Stefan Horvath ist wieder in Berlin. Einst habe er sich in seiner Heimatstadt Wien als Tellerwäscher und Fensterputzer durchgeschlagen, erzählt er. Dann sei er 1989 im Alter von 30 Jahren aufgebrochen und kreuz und quer durch Europa gezogen, hat dabei von Spenden gelebt. 63 Paar Wanderschuhe habe er dabei inzwischen durchgelaufen. Horvaths Mission: Frieden. Die Zeitungen, die über ihn geschrieben haben, tauften ihn »Weltfriedenswanderer«. Er hat den Begriff übernommen und nennt sich schon lange auch selbst so. Als junger Mann habe er an manchen Tagen bis zu 100 Kilometer zurückgelegt, meint Horvath. Heute schaffe er höchstens noch 20 Kilometer. Unterwegs von Magdeburg nach Berlin habe er nun unterwegs aufgegeben und sich den Rest der Strecke als Anhalter von Autofahrern mitnehmen lassen.

Mit inzwischen 65 Jahren ist Horvath müde und krank. Er möchte aufhören und ein Buch über seine Erlebnisse schreiben. Dazu wolle er sich nach Genf zurückziehen, sagt er. »Ich suche dort noch eine Bleibe.« Zunächst sei er auf einer Art Abschiedstour, bei der er Journalisten in seine Pläne einweiht. Zwei Tage durfte er am Wochenende zunächst in einer Wohngemeinschaft in Ahrensfelde am Berliner Stadtrand unterschlüpfen. Wenn er sich ein bisschen erholt hat und die Tage endlich wärmer werden, will er Richtung Hamburg aufbrechen.

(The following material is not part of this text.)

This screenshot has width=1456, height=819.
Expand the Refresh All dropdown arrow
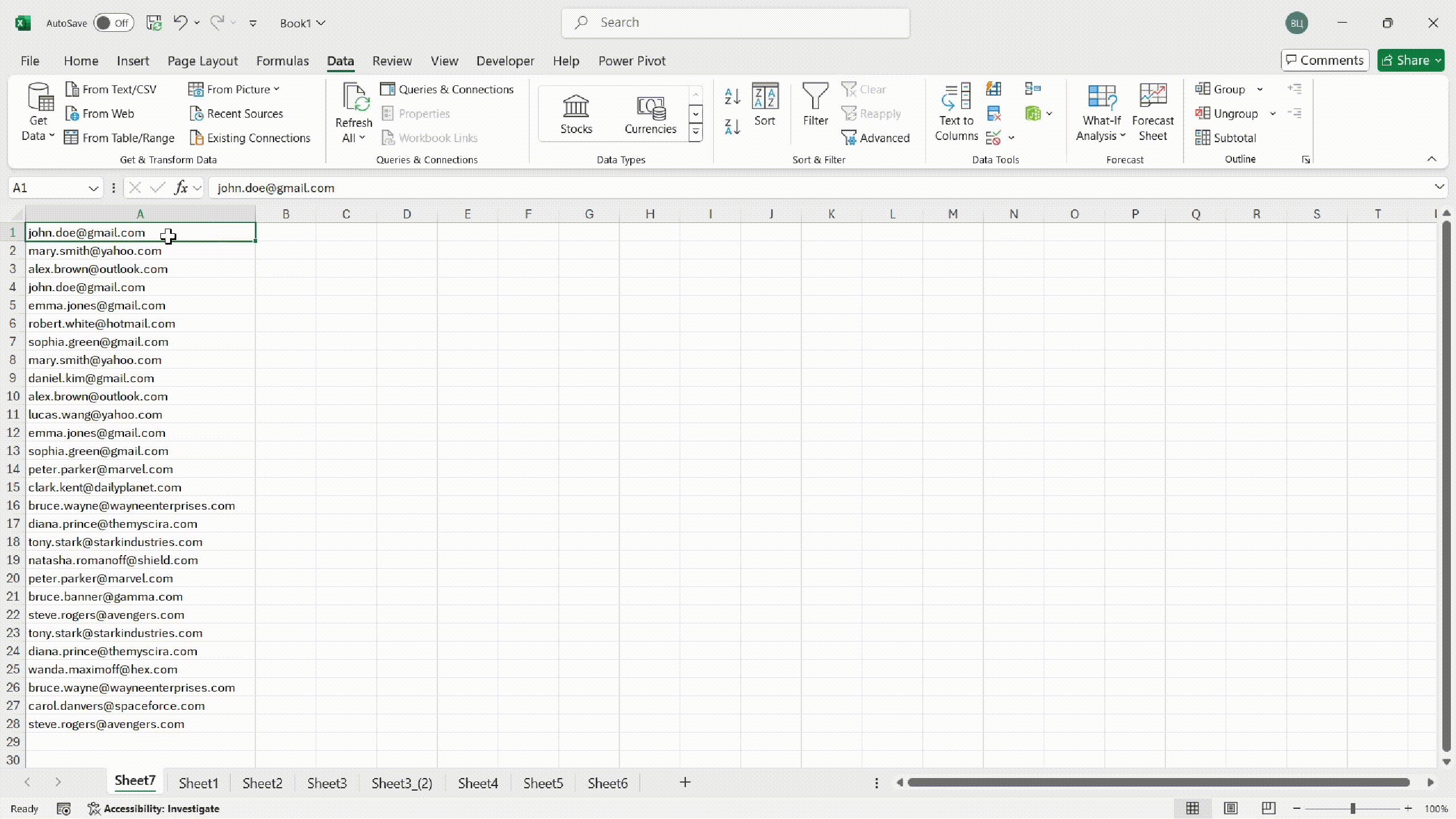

Früher hatte Horvath die schöne Illusion, es könnte auf der ganzen Welt Frieden herrschen. Jetzt winkt er enttäuscht ab: »Es wird immer Kriege geben.« Doch dann besinnt er sich und sagt: »Irgendwann muss sich der Traum erfüllen. Nur ich werde es nicht mehr erleben. Vielleicht die nächste Generation.« Vergeblich sei sein Einsatz als Weltfriedenswanderer aber auf keinen Fall gewesen. Jeder könnte und sollte seinen Beitrag leisten.

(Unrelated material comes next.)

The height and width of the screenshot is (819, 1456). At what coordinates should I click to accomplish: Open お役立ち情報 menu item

Was dachte Horvath, als er im Februar vom russischen Angriff auf die Ukraine erfuhr? »Ich war schockiert. Es hat mich erinnert an den Bürgerkrieg in Jugoslawien.« Damals in den 1990er Jahren habe er mit Unterstützern in einem Lagerhaus in Hamburg Hilfsgüter für die Zivilbevölkerung gesammelt und mit einem Lastwagen nach Bosnien gebracht. Mit ausgeschalteten Scheinwerfern und einer weißen Flagge sei es über Landstraßen gegangen. Die Angst, unversehens beschossen zu werden, fuhr mit. Die eigentlich wunderschöne Stadt Sarajevo habe er später im Frieden besucht und das wiederaufgebauten Zentrum bewundert. Aber damals im Krieg sei alles nur traurig gewesen. Er habe Menschen gesehen, die barfuß im Schnee nach Nahrung suchten. »Das war schrecklich.«

Stefan Horvath findet, es sollten nicht Waffen in die Ukraine geliefert werden, sondern stattdessen viel mehr Hilfsgüter für die Zivilbevölkerung. Bei seinen Wanderungen sei er zwar nie in die Ukraine gelangt. Doch nach seinen Kriegserfahrungen in Bosnien könne er sich ausmalen, wie es den Menschen dort jetzt ergeht.